Cellular and functional defects in a mouse model of heart failure.

Heart failure and dilated cardiomyopathy develop in mice that lack the muscle LIM protein (MLP) gene (MLP(-/-)). The character and extent of the heart failure that occurs in MLP(-/-) mice were investigated using echocardiography and in vivo pressure-volume (P-V) loop measurements. P-V loop data were obtained with a new method for mice (sonomicrometry) using two pairs of orthogonal piezoelectric crystals implanted in the endocardial wall. Sonomicrometry revealed right-shifted P-V loops in MLP(-/-) mice, depressed systolic contractility, and additional evidence of heart failure. Cellular changes in MLP(-/-) mice were examined in isolated single cells using patch-clamp and confocal Ca(2+) concentration ([Ca(2+)]) imaging techniques.

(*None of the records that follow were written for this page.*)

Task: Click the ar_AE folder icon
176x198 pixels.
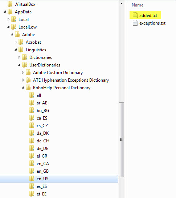Action: (x=32, y=103)
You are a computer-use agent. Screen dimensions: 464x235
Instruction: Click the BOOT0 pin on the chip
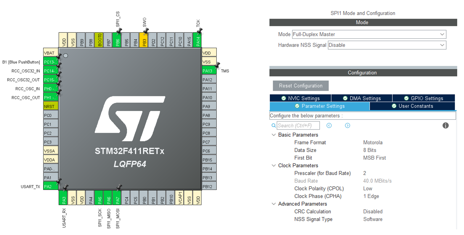coord(100,40)
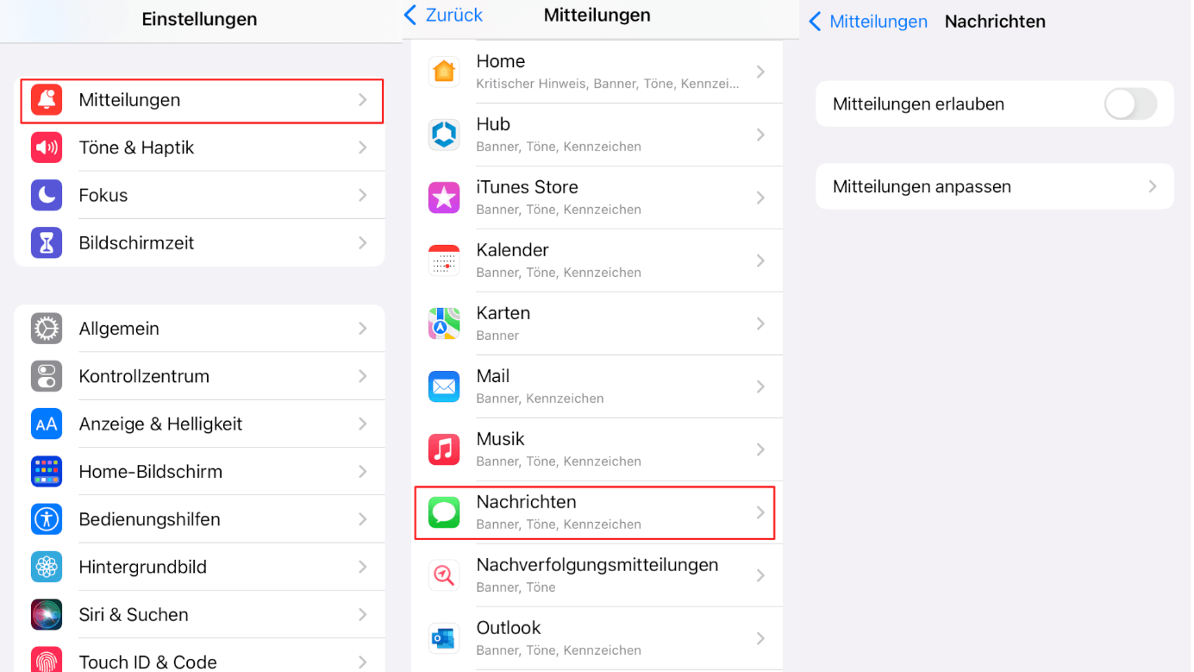Expand the Allgemein row chevron

point(363,329)
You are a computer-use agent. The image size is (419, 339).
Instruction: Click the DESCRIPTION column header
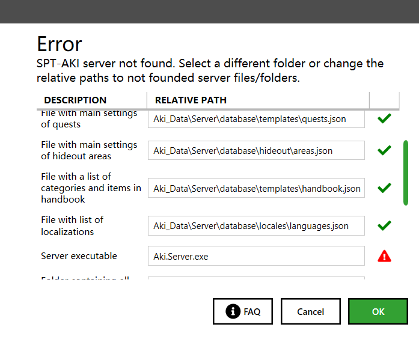pos(75,100)
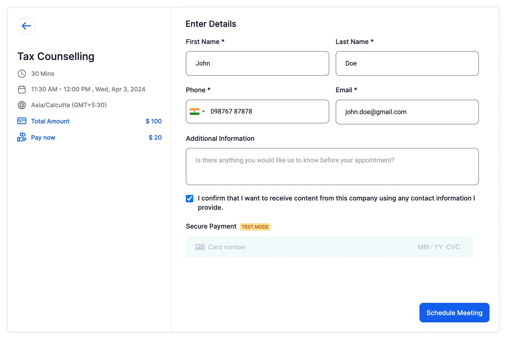Image resolution: width=509 pixels, height=341 pixels.
Task: Focus the Last Name field containing Doe
Action: [x=407, y=63]
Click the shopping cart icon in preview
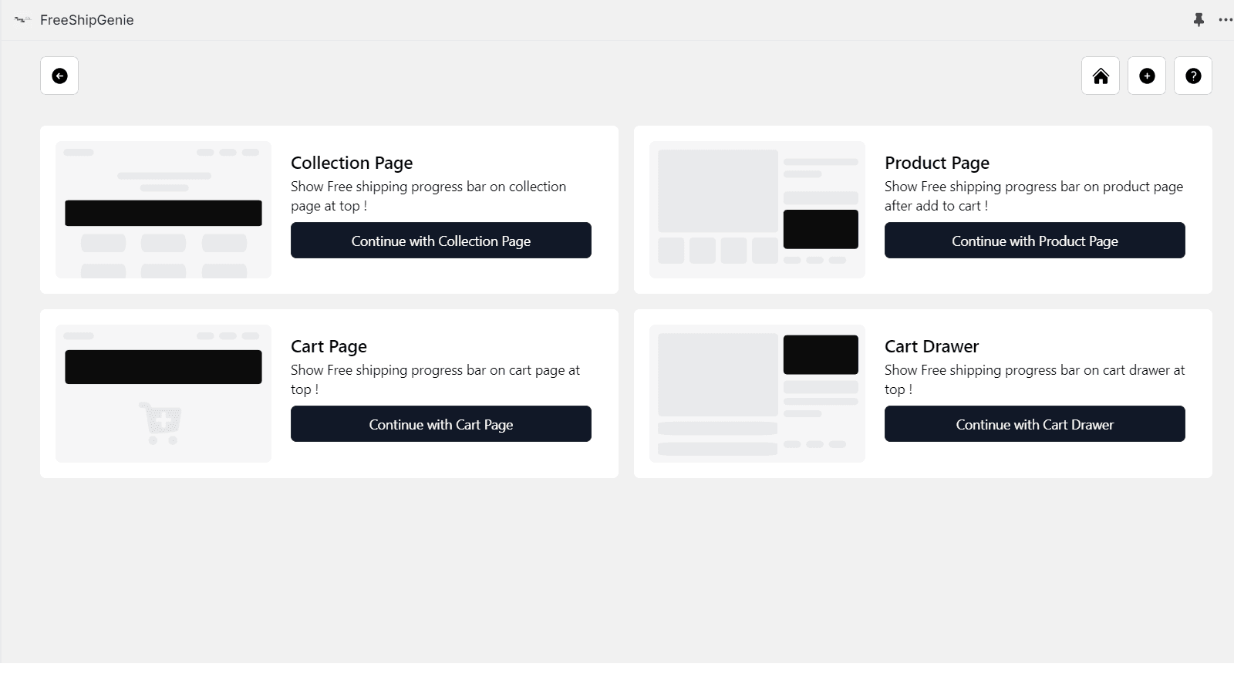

This cellular investigation revealed unchanged Ca(2+) currents and Ca(2+) spark characteristics but decreased intracellular [Ca(2+)] transients and contractile responses and a defect in excitation-contraction coupling. Normal cellular and whole heart function was restored in MLP(-/-) mice that express a cardiac-targeted transgene, which blocks the function of beta-adrenergic receptor (beta-AR) kinase-1 (betaARK1). These data suggest that, despite the persistent stimulus to develop heart failure in MLP(-/-) mice (i.e., loss of the structural protein MLP), downregulation and desensitization of the beta-ARs may play a pivotal role in the pathogenesis. Furthermore, this work suggests that the inhibition of betaARK1 action may prove an effective therapy for heart failure.